Hyrbyair Marri () (born 1968) is a Pakistani activist from the province of Balochistan. He is the fifth son of the Baloch nationalist leader Khair Bakhsh Marri. As of 2017, he resides in London, England.

Early life
Hyrbyair was born in Quetta, Balochistan as the fifth son of Khair Bakhsh Marri, the sardar of the Marri tribe. Hyrbyair's elder brothers are Changez Marri, Balach Marri, Ghazan Marri and Hamza Marri; his younger brother is Mehran Baluch. In 1980 he came to the United Kingdom with his family, before they moved to Afghanistan in 1981 during General Muhammad Zia-ul-Haq's regime.
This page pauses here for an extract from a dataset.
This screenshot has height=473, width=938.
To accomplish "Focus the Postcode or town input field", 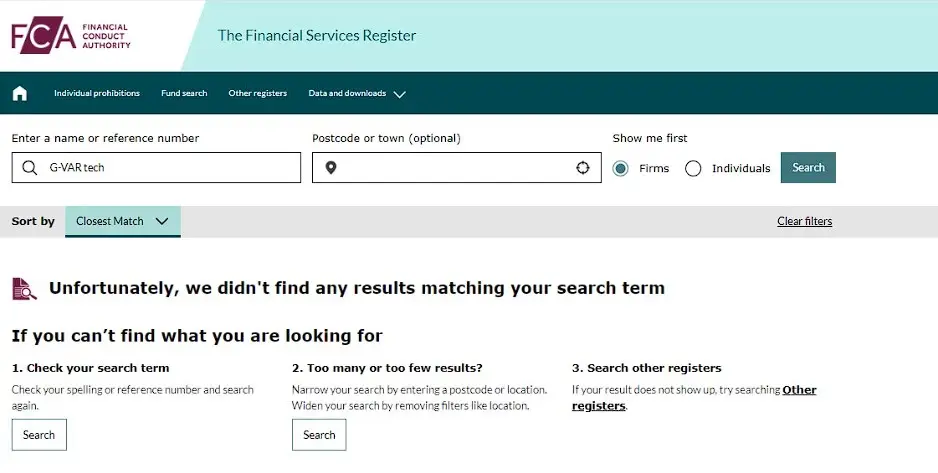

He completed his early education in Quetta, Balochistan and Kabul, Afghanistan; before moving to Moscow, Russia for higher education at the Moscow State University.
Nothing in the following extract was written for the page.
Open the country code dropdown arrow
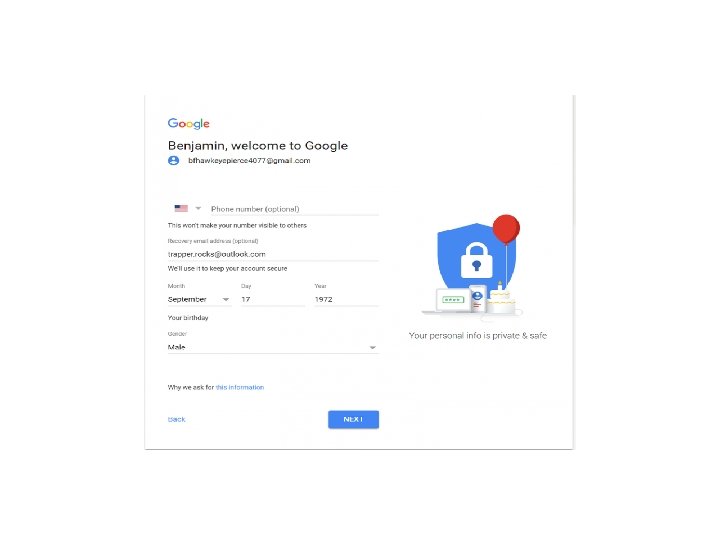 coord(198,208)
Political activities and asylum
Marri returned to Balochistan in 1992. His father was too old to start a new political struggle so his brother Balach Marri took his father's place. In 1996, Hyrbyair was elected to the Provincial Assembly of Balochistan and was appointed Education Minister of the province. In 2000, Balochistan Police arrested and charged his father with the murder of Balochistan High Court justice Nawaz Marri; Hyrbyair left Balochistan for Britain at this time.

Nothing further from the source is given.